| Aim |
Can you copy out every line of the listing, from its start through the line containing "point(152,101)", with the request lines included and 79 added to each coordinate in the answers?

| Material for this task |
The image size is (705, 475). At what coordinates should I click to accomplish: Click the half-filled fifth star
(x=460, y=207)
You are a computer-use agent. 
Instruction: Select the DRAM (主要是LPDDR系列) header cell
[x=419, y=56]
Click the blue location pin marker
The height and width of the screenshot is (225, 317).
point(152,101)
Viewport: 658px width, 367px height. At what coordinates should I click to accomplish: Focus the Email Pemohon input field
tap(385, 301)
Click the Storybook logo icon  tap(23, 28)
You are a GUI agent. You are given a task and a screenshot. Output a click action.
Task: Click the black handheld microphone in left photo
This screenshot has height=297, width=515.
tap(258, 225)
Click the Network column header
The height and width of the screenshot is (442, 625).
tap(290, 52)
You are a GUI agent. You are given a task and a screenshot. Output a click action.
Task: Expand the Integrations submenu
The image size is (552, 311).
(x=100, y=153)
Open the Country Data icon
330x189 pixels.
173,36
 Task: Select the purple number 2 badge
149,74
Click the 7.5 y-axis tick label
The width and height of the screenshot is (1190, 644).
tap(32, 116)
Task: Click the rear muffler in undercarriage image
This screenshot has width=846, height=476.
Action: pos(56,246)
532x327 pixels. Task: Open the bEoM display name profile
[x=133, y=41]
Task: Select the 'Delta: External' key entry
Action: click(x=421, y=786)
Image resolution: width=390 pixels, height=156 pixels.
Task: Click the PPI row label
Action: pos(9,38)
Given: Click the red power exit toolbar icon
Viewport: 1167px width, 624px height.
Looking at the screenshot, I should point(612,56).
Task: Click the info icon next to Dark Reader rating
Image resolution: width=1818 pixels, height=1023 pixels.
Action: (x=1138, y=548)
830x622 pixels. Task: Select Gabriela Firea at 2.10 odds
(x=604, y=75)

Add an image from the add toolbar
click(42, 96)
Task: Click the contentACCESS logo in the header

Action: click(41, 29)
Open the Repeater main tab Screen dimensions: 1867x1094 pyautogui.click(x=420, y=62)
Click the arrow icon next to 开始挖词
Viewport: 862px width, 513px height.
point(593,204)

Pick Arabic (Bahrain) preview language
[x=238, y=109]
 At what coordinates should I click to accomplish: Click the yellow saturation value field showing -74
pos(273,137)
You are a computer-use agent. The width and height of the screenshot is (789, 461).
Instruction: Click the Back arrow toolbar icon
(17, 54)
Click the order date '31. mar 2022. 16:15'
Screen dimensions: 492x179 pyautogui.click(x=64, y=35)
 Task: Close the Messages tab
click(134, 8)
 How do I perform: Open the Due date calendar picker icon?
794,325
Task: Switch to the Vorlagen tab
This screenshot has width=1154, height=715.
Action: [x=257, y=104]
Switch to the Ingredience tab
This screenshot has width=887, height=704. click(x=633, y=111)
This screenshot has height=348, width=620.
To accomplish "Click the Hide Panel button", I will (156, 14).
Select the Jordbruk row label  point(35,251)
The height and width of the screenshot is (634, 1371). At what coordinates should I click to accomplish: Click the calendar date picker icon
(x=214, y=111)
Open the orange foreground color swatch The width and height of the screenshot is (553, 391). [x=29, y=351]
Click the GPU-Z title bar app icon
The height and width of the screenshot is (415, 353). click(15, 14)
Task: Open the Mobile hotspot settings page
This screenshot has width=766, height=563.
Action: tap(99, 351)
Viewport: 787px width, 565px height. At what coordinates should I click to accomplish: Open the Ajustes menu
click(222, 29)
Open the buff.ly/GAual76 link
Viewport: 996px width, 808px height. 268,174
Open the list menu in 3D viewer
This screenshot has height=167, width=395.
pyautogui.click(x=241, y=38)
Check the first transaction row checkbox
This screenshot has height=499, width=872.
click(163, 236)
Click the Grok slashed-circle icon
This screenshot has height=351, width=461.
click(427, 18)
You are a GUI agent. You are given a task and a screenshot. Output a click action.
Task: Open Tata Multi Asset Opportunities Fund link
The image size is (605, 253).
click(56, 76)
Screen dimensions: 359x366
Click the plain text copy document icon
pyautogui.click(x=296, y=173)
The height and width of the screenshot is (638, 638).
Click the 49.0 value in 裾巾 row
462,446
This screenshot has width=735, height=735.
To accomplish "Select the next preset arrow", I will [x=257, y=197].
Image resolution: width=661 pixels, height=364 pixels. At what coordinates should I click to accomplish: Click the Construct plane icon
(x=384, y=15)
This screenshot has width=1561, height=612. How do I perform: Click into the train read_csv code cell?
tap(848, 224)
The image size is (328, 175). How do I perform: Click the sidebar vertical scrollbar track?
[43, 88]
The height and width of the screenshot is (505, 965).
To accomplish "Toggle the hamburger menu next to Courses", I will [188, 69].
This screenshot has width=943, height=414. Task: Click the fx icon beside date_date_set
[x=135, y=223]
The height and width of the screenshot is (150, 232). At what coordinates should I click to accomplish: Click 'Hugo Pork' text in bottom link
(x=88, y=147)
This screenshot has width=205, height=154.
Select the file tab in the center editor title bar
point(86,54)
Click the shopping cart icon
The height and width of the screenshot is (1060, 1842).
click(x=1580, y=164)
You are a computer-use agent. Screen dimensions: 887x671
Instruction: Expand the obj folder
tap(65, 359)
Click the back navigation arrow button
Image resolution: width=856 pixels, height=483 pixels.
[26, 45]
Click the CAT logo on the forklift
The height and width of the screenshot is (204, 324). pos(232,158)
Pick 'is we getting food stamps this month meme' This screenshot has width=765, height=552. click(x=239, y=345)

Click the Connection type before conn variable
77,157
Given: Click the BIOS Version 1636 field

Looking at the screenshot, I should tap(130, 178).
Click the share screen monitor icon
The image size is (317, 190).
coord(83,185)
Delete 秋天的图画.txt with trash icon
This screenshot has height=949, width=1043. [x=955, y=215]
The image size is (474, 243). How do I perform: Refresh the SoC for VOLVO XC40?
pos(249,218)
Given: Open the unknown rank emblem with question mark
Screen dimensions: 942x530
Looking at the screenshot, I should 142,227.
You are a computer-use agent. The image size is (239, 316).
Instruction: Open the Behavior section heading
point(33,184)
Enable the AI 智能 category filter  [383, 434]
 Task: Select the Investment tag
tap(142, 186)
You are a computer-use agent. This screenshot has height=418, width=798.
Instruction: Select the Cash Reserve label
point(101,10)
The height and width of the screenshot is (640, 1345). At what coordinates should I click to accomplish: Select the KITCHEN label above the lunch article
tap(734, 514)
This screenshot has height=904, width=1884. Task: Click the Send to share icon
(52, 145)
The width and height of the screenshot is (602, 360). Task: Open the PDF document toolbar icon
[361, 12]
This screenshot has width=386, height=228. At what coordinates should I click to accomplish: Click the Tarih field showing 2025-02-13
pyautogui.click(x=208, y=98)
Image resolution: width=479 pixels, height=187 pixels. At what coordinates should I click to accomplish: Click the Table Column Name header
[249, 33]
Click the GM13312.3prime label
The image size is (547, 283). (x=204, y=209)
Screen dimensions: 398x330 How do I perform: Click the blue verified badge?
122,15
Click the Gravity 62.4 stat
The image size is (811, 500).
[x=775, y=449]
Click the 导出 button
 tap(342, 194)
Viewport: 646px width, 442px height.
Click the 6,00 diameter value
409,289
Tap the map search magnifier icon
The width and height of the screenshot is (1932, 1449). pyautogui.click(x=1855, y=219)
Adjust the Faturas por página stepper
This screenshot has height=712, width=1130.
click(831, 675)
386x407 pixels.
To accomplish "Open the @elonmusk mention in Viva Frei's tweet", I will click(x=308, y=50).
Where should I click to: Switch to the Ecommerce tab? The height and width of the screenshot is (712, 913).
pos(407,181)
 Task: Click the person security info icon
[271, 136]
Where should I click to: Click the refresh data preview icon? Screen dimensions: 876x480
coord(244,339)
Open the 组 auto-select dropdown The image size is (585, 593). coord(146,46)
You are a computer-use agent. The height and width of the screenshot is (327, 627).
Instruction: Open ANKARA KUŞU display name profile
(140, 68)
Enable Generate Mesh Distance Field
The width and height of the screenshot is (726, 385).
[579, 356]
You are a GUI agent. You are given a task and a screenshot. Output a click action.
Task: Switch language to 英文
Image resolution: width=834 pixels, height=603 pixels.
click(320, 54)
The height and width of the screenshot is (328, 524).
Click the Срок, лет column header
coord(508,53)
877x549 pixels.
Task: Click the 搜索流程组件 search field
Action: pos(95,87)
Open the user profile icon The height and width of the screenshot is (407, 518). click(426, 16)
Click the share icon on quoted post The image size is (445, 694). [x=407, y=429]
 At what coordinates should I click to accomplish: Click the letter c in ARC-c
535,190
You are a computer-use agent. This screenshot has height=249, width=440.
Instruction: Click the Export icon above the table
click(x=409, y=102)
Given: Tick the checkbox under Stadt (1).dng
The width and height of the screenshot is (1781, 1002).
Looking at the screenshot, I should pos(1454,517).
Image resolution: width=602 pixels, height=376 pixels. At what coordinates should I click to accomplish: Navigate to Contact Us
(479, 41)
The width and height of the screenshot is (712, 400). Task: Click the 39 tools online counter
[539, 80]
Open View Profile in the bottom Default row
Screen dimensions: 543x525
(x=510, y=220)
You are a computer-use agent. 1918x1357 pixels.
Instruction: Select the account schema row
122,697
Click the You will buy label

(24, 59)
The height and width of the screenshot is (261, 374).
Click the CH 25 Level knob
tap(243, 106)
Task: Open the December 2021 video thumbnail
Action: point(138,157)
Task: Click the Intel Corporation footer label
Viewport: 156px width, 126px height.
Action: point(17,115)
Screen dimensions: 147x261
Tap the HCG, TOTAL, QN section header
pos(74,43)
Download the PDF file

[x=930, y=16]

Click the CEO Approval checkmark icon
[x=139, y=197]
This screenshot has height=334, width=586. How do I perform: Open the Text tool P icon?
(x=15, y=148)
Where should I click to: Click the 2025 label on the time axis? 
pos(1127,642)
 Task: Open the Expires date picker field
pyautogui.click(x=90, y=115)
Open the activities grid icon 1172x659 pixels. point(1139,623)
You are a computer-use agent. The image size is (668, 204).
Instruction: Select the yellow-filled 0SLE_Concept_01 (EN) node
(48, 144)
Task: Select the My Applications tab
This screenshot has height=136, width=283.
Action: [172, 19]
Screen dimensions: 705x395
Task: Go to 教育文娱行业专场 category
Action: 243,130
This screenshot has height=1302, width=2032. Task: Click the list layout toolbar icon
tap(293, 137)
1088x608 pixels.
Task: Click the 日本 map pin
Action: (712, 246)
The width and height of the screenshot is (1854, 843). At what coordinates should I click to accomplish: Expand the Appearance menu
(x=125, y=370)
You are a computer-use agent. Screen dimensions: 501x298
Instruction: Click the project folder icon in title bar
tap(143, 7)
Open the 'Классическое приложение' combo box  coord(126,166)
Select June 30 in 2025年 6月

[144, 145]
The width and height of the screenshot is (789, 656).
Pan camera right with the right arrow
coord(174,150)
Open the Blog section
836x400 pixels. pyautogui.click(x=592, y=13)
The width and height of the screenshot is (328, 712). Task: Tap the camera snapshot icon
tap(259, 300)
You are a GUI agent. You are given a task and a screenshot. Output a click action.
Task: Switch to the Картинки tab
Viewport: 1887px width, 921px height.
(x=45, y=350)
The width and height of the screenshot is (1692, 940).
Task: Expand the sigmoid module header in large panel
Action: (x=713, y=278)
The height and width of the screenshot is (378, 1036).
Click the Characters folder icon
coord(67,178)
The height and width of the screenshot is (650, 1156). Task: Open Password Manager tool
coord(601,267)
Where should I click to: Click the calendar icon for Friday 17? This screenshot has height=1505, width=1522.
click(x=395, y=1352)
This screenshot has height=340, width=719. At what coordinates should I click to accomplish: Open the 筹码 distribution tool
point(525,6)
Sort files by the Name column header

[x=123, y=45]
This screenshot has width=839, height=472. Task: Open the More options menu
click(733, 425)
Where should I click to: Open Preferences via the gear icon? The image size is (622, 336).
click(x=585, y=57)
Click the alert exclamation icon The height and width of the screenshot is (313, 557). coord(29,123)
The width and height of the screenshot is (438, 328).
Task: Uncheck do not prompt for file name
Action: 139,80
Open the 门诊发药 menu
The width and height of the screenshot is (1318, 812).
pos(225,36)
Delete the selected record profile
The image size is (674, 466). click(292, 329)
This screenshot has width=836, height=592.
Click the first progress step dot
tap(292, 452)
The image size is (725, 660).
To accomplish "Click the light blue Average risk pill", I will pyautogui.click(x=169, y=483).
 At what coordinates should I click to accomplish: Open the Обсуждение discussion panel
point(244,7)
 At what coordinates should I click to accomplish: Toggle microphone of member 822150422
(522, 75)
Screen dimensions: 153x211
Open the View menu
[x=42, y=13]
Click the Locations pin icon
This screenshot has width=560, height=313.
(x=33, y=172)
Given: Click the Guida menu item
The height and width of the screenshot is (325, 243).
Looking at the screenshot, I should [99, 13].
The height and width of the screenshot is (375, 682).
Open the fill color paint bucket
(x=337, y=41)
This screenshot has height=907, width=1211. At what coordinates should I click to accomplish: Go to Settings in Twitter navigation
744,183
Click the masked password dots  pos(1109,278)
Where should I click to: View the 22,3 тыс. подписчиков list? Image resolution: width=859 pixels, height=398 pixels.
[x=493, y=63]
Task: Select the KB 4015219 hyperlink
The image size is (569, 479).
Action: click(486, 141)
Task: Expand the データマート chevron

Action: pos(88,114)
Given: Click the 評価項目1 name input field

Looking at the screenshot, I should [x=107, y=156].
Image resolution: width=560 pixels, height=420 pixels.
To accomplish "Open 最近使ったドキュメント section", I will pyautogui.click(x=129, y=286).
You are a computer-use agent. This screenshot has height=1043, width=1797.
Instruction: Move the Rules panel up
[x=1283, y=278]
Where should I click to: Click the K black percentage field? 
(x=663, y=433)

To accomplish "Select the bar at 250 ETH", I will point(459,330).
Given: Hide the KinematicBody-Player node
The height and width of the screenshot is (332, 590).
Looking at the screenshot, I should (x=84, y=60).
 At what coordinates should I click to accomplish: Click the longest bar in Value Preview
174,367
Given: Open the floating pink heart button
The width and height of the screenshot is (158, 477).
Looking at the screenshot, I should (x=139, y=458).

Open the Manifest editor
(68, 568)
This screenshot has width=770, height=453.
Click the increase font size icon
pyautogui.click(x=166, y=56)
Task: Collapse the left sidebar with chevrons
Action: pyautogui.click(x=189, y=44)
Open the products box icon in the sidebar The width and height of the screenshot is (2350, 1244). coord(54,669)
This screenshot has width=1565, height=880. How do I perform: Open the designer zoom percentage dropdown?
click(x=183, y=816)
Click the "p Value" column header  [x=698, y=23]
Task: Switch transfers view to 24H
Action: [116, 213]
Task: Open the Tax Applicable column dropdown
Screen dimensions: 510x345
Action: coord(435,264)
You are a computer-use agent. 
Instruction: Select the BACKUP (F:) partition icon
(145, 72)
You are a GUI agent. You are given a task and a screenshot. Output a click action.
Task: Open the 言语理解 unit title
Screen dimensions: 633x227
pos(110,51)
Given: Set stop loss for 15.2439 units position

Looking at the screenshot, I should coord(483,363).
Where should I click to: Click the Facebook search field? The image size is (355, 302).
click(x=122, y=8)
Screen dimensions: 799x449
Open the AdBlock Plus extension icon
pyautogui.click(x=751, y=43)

| Final result |
The image size is (705, 475). At what coordinates should I click to accomplish: Click the half-filled fifth star
(x=539, y=286)
You are a computer-use agent. 
Instruction: Select the DRAM (主要是LPDDR系列) header cell
[x=498, y=135]
Click the blue location pin marker
The height and width of the screenshot is (225, 317).
point(231,180)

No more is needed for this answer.